The humor in his voice ebbed, and his face grew thoughtful. “It was funny. When I first came here to look the town over, it was like I was coming home. I’d been missing the ocean all my life, without ever having seen it. Some people go to church on Sundays. I walk on the beach.”

He began to toy absent-mindedly with a lock of her hair as he gazed into the fire. Garland held her breath as little electric shivers of pleasure ran over her scalp and down her back.

“Do you have a boat, so you can do more than walk?” she managed to say, after a moment.

“No. I’ve been too busy getting established in town. Summer’s the crazy season here, as you know. No time for learning how to handle a boat. I’m not only taking care of my regular patients during prime boating season, but the summer folks too. Like the people who go barefoot at Amy Nickerson’s cocktail parties and get splinters.” He grinned.

Garland felt herself blush. “I had to take my shoes off that night. They were giving me blisters. Tell you what, Doctor Mowbray. If you’ll promise not to tease me about that, I’ll teach you how to sail this summer.”

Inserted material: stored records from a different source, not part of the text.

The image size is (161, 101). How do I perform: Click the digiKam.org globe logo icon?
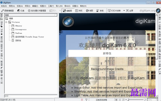158,11
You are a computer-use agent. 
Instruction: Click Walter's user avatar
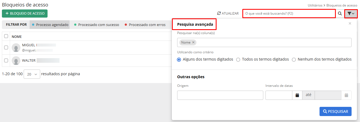coord(16,61)
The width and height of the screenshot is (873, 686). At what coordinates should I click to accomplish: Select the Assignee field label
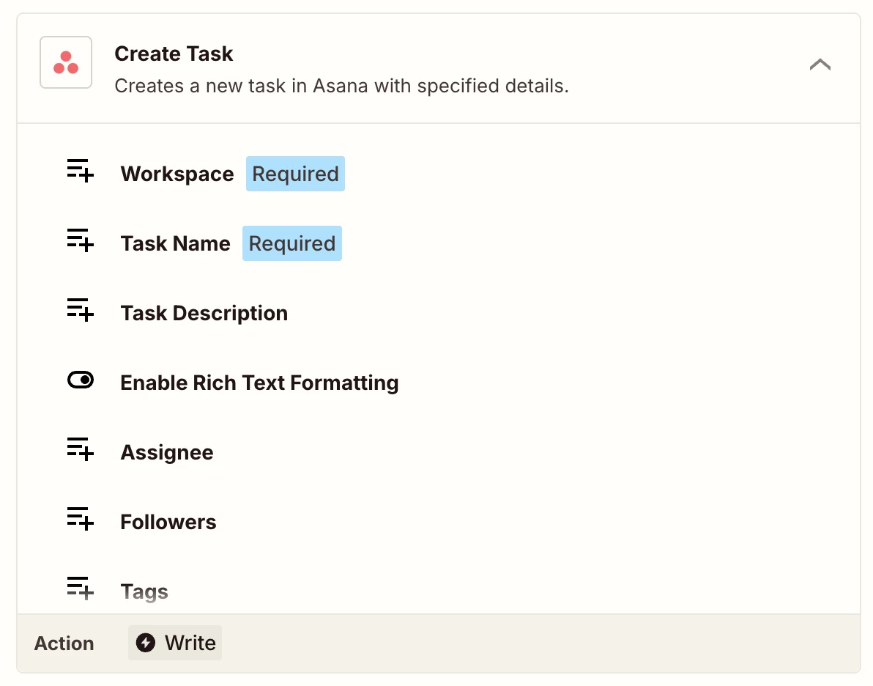tap(167, 453)

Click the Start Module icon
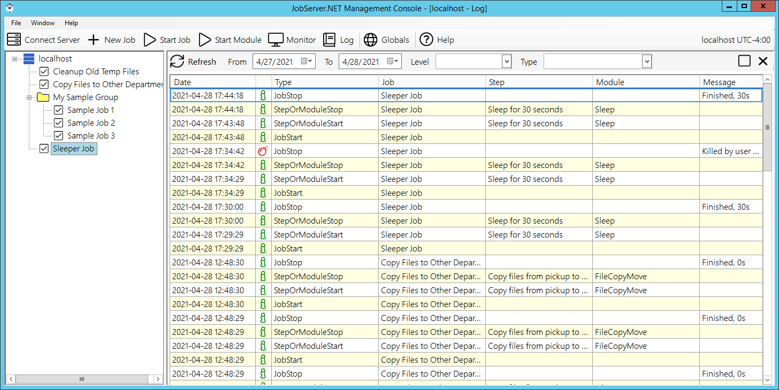pos(205,40)
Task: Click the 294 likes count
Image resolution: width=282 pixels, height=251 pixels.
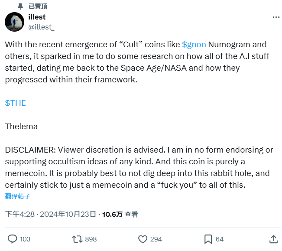Action: point(156,239)
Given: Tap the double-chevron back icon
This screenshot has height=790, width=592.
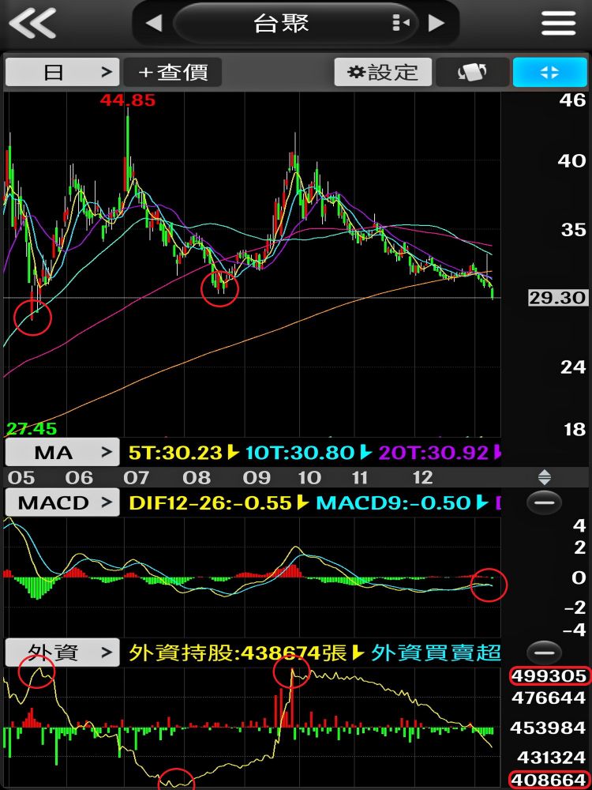Looking at the screenshot, I should (x=32, y=23).
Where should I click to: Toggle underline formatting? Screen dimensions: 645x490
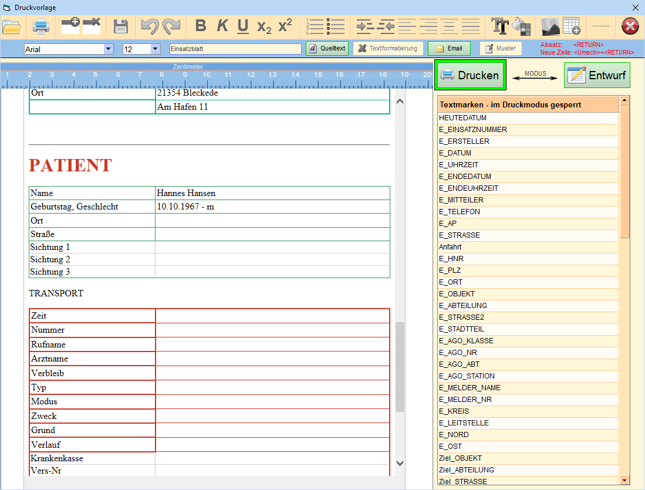pos(243,26)
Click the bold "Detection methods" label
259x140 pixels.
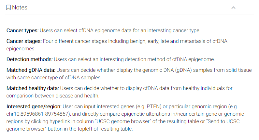pyautogui.click(x=29, y=59)
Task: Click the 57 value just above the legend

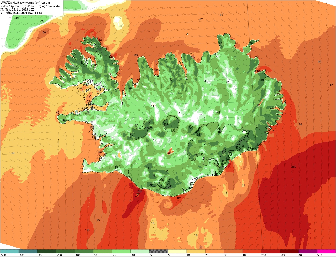Action: click(201, 248)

“It’s a deal. But I wasn’t teasing you. I couldn’t help being glad that you got that splinter, even if saying so bends my Hippocratic Oath a little.” He looked away. “You have no idea how disappointed I was that evening when your husband came up looking like thunder after I’d bandaged your foot with one of Amy’s linen napkins. Only then did I realize that you were
Mrs.
Durrell. I’d been about two seconds from suggesting we blow off the party and go out for dinner when he arrived.”

A warm glow spread through her. “Really?”

“Napkin-wrapped foot and all. So you see, I do get what I wish for. Eventually. Anyway, digging a splinter out of your foot was a great way to meet you without all the usual horrible small talk that I had to go through with everyone else. You did me a favor. So do I still get sailing lessons after that confession?”